The Islamic State were declared "defeated" in Iraq and Syria by their opponents.

On 15 March 2019 – An Australian terrorist killed 51 people in the Christchurch shooting, inspired by the antisemitic Great Replacement conspiracy theory and the death of an 11-year-old girl in an ISIS attack. The Christchurch attack featured in Islamic State propaganda with Abu Hassan al-Muhajir calling for attacks on the “nations of the Cross and the apostate” in retaliation for the attack.

=== ASIO investigations in 2019 ===

- Youssef Uweinat was convicted of terrorism and imprisoned, for attempting to recruit minors to carry out attacks for Islamic State.

== After 2019 ==

=== 2021 ===

- 19 June 2021 – A 24-year-old man in Sydney was arrested for alleged membership of ISIS.

**Dataset excerpts**:
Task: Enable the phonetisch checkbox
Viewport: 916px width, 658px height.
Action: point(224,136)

...

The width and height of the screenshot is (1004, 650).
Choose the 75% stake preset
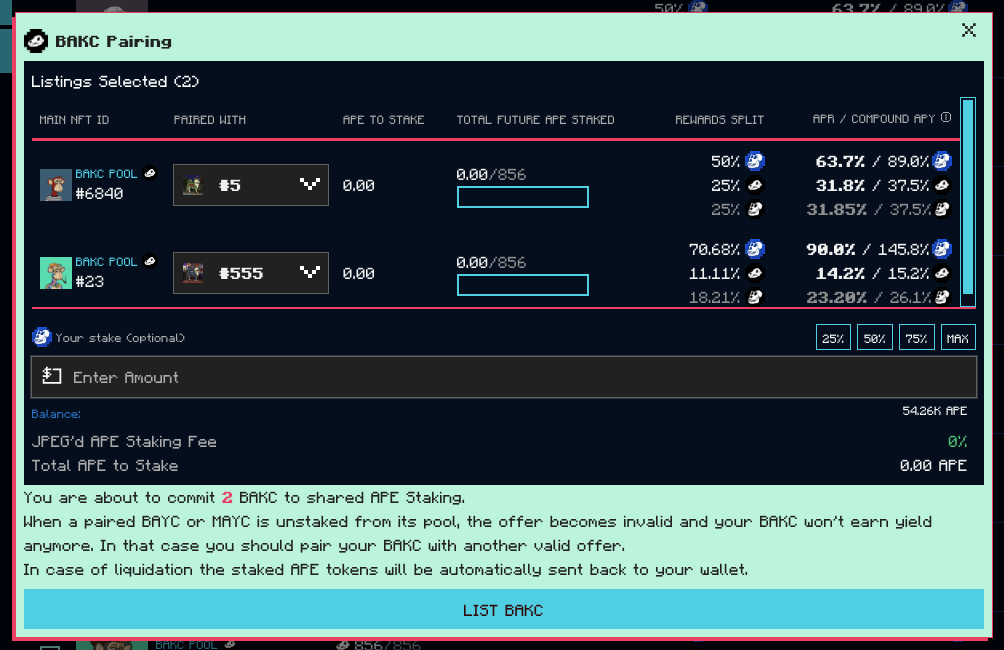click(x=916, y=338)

**Try it**:
In the passage on terrorism events, why was Youssef Uweinat convicted and imprisoned?

**Solution to this problem**:
He was convicted of terrorism for attempting to recruit minors to carry out attacks for Islamic State.